[Dataset records]
◆ ◆ ◆
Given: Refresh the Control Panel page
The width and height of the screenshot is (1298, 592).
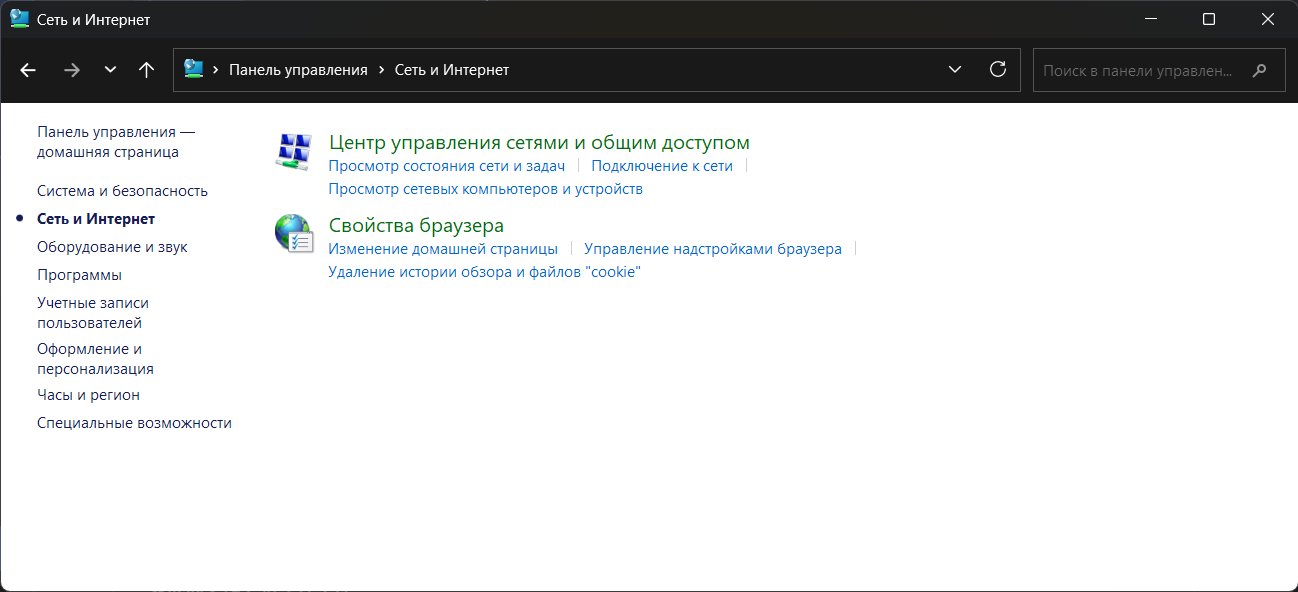Looking at the screenshot, I should pos(997,70).
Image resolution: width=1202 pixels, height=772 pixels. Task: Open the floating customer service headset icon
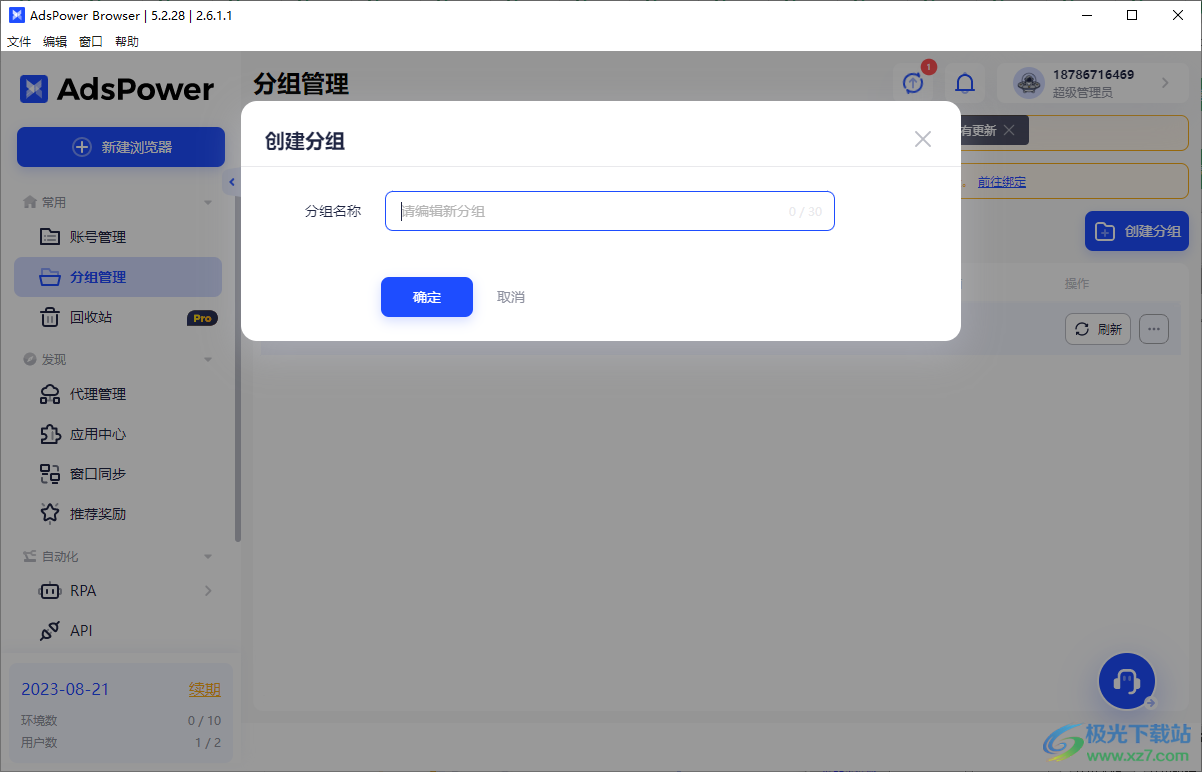click(x=1127, y=681)
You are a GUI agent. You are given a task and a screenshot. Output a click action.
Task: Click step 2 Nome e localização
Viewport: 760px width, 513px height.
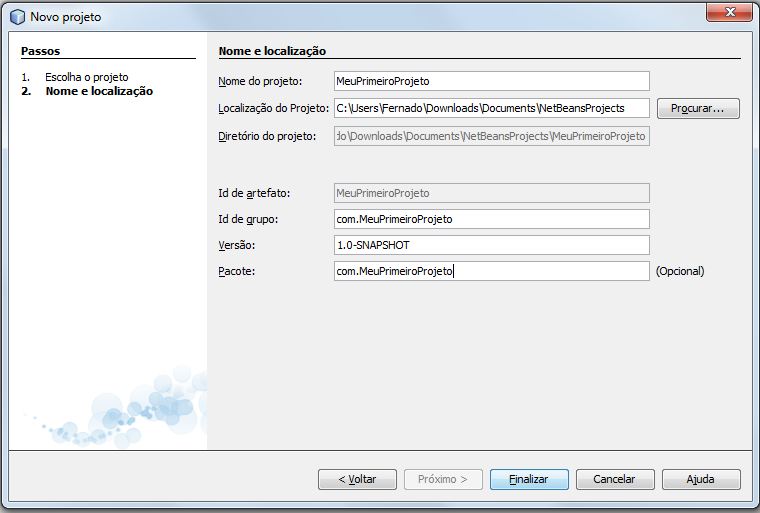[x=98, y=91]
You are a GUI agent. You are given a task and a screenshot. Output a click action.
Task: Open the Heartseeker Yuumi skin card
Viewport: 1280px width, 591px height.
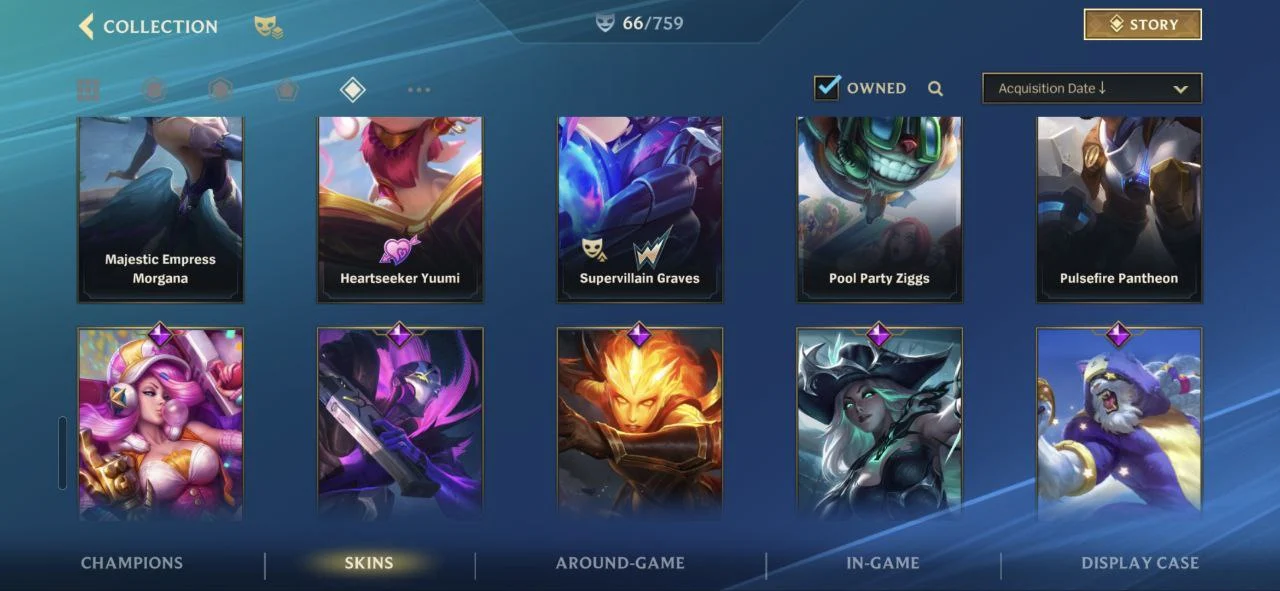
◆ ◆ ◆
- _Task objective_
Give the records again exactly, pictures left out.

- _Result below_
Given: Refresh the Control Panel page
The width and height of the screenshot is (1298, 592).
Looking at the screenshot, I should pos(997,70).
Image resolution: width=1202 pixels, height=772 pixels. Task: Open the floating customer service headset icon
click(x=1127, y=681)
You are a GUI agent. You are given a task and a screenshot. Output a click action.
Task: Click step 2 Nome e localização
Viewport: 760px width, 513px height.
[x=98, y=91]
You are a GUI agent. You are given a task and a screenshot. Output a click action.
Task: Open the Heartseeker Yuumi skin card
Viewport: 1280px width, 591px height.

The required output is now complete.